If you allow user-generated usernames, what's to stop me signing up as Linus Torvalds or Hillary Clinton, and creating drama for the lulz?
Using the phone number as a unique and verifiable identifier seems like a pragmatic - if not perfect choice. By using the SMS confirmation it makes it much more difficult for me to impersonate Linus or Hilary - because I'd need to impersonate their phone number _and_ respond to an SMS sent to it. Not nation state secure, but better than nothing...

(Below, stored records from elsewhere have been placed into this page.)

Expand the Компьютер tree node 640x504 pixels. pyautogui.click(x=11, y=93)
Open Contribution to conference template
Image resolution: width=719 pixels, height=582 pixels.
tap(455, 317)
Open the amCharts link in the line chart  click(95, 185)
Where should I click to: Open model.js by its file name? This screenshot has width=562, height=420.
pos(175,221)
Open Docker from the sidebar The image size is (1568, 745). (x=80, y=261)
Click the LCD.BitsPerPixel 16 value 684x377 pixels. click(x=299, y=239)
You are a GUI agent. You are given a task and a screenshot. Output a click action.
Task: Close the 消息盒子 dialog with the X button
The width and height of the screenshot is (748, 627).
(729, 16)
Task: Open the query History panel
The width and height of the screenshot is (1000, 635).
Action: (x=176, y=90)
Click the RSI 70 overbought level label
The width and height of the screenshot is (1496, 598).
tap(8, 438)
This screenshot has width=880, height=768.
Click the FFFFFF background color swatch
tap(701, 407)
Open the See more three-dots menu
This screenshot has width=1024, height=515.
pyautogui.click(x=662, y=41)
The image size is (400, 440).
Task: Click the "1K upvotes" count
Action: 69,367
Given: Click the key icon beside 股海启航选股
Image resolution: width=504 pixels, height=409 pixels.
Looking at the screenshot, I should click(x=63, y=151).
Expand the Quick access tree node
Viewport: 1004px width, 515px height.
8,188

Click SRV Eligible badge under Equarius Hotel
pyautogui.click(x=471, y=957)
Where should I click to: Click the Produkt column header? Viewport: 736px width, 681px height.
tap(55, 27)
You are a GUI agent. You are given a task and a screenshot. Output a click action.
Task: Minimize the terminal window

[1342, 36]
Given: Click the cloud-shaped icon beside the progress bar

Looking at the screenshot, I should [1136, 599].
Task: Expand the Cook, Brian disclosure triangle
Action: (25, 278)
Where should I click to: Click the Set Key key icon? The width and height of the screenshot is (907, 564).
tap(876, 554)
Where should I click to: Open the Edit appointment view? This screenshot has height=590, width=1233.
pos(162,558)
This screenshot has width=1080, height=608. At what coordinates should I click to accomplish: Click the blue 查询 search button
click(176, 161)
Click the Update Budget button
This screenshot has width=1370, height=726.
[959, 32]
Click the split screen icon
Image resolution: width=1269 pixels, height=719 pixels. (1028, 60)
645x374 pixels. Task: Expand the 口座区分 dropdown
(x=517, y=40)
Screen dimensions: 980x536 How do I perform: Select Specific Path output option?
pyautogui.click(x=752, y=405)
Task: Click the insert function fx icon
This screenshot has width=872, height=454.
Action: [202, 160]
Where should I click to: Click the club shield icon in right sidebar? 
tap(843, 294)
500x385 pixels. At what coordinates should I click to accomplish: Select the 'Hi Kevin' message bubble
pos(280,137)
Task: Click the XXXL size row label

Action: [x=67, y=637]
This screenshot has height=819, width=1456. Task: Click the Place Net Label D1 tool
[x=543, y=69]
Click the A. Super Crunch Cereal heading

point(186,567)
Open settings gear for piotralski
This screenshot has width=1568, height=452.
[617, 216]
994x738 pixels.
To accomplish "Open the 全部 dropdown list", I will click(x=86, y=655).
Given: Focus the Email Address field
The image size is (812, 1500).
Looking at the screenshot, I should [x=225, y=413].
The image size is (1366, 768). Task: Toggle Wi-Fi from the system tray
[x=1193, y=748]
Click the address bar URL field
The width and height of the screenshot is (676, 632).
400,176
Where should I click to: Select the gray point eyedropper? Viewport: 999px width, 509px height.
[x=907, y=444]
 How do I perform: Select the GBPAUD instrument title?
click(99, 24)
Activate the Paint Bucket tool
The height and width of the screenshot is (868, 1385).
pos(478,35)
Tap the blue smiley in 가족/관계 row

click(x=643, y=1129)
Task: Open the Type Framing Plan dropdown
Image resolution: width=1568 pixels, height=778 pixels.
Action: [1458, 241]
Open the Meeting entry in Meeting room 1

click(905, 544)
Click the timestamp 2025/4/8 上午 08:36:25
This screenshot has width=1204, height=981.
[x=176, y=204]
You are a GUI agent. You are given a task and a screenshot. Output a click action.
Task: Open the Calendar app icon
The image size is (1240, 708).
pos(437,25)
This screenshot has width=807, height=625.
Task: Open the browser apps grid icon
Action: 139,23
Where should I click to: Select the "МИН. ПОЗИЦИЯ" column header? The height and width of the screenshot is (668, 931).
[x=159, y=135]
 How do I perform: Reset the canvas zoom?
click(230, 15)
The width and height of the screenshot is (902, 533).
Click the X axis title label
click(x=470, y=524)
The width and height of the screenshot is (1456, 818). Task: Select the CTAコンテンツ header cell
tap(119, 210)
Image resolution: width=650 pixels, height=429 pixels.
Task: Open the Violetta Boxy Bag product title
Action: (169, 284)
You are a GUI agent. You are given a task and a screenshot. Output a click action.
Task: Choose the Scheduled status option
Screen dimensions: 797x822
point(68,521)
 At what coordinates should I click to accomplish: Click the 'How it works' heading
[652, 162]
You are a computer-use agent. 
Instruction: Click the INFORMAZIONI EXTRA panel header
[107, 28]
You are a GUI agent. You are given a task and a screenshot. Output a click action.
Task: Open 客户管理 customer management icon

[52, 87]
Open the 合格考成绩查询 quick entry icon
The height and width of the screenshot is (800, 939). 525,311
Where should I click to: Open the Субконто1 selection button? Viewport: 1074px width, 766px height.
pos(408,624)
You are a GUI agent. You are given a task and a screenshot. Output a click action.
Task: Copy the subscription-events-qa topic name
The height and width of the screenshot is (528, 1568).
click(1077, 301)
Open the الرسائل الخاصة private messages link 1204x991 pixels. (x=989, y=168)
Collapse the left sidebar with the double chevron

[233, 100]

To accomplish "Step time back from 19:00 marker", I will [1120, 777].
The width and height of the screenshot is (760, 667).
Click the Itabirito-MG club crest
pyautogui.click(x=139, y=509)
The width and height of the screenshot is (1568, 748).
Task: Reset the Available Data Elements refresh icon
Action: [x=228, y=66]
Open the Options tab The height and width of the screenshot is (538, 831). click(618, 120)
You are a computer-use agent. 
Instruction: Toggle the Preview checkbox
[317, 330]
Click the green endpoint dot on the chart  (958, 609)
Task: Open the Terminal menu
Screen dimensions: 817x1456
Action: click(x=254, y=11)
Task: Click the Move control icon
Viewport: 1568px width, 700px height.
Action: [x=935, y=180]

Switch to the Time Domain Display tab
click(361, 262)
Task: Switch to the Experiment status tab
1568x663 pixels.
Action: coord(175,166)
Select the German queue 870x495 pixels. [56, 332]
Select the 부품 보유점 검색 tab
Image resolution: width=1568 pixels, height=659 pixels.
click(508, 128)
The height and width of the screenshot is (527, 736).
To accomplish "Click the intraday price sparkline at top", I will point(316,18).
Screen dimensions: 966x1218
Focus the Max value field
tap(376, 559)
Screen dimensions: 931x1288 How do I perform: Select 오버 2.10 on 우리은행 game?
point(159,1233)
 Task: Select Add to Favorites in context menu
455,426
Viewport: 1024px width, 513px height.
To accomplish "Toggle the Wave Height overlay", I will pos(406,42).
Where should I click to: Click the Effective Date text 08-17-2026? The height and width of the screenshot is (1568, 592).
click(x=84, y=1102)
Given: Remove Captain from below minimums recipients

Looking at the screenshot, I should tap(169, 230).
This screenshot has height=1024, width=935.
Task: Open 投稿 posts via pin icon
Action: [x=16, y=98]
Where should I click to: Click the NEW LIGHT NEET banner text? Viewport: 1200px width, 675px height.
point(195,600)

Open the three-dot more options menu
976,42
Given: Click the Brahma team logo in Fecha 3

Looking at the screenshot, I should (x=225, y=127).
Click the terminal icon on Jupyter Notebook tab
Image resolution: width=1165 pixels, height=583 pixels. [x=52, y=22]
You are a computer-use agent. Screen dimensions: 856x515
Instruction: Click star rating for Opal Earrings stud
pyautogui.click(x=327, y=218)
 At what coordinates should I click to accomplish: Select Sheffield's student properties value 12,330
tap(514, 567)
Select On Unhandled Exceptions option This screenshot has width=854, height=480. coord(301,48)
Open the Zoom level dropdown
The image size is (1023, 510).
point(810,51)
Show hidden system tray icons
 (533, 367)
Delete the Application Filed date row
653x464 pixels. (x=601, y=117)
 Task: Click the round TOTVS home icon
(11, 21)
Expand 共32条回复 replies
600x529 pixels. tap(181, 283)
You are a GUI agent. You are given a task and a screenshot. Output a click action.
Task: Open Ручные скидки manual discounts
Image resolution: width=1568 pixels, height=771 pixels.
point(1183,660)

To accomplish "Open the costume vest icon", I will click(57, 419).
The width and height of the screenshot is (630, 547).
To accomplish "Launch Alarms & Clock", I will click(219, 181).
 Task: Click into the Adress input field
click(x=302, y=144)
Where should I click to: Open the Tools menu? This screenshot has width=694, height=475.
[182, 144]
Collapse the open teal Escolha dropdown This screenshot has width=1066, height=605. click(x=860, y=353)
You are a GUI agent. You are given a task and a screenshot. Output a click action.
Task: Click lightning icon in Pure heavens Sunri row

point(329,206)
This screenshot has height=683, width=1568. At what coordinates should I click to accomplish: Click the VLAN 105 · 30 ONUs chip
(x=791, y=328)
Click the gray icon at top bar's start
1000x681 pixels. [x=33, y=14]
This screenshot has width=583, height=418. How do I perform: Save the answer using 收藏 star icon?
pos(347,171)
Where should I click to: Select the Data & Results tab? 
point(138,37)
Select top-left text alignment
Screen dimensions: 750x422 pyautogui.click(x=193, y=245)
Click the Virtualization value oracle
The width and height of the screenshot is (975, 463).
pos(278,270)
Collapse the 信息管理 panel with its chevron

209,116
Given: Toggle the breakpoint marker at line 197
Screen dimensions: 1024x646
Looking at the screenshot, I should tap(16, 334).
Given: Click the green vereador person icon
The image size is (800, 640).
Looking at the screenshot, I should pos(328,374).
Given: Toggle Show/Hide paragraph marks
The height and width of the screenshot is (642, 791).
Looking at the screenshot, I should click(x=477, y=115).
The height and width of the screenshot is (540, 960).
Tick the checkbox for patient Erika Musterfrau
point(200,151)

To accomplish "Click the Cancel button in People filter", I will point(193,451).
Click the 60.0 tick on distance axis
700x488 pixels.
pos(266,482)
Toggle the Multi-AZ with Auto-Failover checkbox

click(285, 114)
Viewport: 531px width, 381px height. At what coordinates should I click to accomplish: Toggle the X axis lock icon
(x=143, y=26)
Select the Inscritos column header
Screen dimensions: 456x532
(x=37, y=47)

The other problem Moxie's trying to solve is the discoverability problem - which jwz _doesn't_ want solved (nor do people with abusive exes or other categories of users Signal if often very vocally advocated for "Use TOR. Use Signal. Use a VPN!!!"). Moxie wants to be able to calculate the intersection of your contact list with every other Signal user's contact list, so it can prompt you to let you know you can use Signal to communicate with them which you'd otherwise probaby no know. And as he says, to be most valuable, e2e encrypted messaging needs to become the default messaging channel under normal use, so it'll not need to be installed/setup/learned under stress when it's need becomes critical.
I think Signal's got the "soundbite message" of what they do very carefully crafted and it's very enticing, but by nature soundbite sized or elevator pitch sized message inevitably leave out the complexity of edge cases.
I'm 99.99% sure Moxie isn't lying about what we could all read in the sourcecode if we cared enough to spend the time reading it - all the people jwz is concerned about sending him Signal messages already had his phone number in their contact list so could have already been sending him text messages. Moxie's view is jwz is better off having all those people know they can _also_ contact him using e2e encrypted messaging as well. jwz doesn't agree, and doesn't think letting all those people know he has installed an encrypted messaging app is "privacy protecting". There's certainly merit in both points of view.